# WHAT YOU WILL DO
Your answer is to be every line of the material that includes the string "resolution".

# RECORDED INFORMATION
=-=-=-=-=
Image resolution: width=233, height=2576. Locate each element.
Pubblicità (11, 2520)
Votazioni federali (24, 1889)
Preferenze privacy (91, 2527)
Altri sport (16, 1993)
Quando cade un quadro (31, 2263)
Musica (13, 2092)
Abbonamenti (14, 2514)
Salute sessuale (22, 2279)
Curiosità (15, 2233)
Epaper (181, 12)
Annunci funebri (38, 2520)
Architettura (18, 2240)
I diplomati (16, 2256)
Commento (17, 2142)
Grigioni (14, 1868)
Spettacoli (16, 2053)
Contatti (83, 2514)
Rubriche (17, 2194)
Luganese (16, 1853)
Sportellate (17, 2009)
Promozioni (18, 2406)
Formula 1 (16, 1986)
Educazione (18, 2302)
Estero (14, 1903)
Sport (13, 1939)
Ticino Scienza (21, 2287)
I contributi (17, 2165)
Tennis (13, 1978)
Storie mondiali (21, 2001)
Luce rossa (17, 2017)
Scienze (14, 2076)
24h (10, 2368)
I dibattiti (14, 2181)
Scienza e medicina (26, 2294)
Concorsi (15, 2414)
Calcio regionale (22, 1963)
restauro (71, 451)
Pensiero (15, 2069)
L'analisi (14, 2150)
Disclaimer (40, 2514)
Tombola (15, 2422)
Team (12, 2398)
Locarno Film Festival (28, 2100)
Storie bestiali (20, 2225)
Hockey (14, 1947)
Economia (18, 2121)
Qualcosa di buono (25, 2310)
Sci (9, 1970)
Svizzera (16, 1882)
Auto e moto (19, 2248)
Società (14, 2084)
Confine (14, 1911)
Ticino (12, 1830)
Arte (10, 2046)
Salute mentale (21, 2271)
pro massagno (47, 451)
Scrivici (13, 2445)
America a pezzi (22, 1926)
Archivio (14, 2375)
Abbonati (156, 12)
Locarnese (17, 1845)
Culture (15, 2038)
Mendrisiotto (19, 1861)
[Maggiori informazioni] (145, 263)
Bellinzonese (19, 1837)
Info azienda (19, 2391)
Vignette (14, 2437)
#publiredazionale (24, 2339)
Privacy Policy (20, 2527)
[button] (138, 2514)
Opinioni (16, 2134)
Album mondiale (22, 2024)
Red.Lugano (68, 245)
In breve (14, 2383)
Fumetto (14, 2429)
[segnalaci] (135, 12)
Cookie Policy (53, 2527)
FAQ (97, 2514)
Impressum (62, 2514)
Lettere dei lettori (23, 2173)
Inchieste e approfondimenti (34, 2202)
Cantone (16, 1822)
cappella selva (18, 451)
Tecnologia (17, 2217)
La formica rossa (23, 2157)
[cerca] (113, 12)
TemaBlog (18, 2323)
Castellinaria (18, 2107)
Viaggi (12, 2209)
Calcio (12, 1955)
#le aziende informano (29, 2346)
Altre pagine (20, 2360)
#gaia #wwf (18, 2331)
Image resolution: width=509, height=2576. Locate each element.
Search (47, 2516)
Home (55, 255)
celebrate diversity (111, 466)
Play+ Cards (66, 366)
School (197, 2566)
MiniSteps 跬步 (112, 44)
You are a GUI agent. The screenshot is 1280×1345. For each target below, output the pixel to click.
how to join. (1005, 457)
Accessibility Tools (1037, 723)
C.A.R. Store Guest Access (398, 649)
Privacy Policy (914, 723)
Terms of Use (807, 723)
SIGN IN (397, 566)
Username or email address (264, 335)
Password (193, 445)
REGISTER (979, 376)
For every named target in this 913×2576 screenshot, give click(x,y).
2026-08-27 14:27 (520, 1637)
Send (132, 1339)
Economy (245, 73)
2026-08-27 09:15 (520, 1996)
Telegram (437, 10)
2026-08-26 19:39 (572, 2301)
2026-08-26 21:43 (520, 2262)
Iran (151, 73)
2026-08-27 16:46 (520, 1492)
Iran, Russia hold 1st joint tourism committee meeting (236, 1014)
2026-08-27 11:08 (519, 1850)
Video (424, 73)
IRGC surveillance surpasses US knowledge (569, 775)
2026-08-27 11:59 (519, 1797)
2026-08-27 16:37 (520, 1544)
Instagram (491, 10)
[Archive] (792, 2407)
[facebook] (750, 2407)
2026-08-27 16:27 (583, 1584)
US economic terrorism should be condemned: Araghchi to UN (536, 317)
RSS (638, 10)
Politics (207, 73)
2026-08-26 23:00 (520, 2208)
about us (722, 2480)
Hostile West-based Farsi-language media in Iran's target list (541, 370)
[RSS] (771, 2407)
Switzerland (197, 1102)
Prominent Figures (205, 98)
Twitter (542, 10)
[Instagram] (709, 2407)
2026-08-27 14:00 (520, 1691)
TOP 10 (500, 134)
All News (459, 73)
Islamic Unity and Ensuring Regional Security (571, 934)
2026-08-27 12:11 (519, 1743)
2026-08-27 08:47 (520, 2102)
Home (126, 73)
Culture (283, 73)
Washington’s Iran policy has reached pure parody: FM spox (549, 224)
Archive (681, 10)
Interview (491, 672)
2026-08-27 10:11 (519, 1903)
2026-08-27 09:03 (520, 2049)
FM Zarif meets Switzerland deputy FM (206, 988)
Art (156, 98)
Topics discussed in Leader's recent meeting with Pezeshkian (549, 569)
=-=-=-=-=
# RESPONSE TO THIS TASK
Image resolution: width=233, height=2576. Locate each element.
Image resolution: width=509, height=2576. Locate each element.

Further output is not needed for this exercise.